Moniś, co to jest -10 mrozu. U mnie rano jak wstałam ok.7 było dokładnie -20st... A miałam zamiar jechać dzisiaj zrobić naszą ulubioną glukozę. Jak zobaczyłam jaka jest pogoda to zwątpiłam. Gdyby mąż pracował dziś niedaleko to pewnie pojechałabym, ale akurat dziś jest ok.250km od domku. Gdyby po drodze autko odmówiło mi posłuszeństwa - wolałam nie ryzykować. Pamiętam już jak parę lat temu wpadłam w poślizg naszą cordobą (na szczęście udało się i nic nie stało się ani mnie, ani mojemu synkowi, nawet samochód nie odniósł żadnych obrażeń).
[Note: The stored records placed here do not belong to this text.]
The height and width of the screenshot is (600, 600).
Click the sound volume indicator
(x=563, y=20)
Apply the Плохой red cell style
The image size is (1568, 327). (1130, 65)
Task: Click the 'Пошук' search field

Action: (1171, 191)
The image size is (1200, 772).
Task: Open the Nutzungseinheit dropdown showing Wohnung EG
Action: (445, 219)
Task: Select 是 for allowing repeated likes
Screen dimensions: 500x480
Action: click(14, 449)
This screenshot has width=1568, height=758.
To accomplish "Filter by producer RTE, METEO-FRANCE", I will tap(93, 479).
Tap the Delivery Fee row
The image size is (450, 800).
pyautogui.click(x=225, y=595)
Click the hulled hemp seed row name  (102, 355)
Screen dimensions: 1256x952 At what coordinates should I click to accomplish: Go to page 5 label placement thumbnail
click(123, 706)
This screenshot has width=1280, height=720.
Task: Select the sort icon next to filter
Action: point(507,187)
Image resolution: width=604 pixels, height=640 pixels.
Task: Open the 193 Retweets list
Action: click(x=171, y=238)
Raz też mąż musiał przyjechać po mnie do pracy ok.20 bo jak wyjechałam to autko rozkraczyło się jakieś 5 km od domku na środku drogi, była zima, trochę mrozu i wierzcie mi - przejechało chyba z kilkanaście aut (w tym radiowóz policji :confused:) i nikogo nie zainteresowało, że samochód nawet nie stoi na poboczu tylko na środku ulicy... Dzisiaj z dzidzią to wolę się nie wygłupiać. Pewnie jutro pojadę rano z mężem do laboratorium a wrócę autobusem a jak nie to poczekam do czwartku - zapowiadają, że mróz będzie u mnie jeszcze tylko jutro.
 
u nas tez masakrycznie znimo...o 7 rano było - 17!!! a teraz jest -12...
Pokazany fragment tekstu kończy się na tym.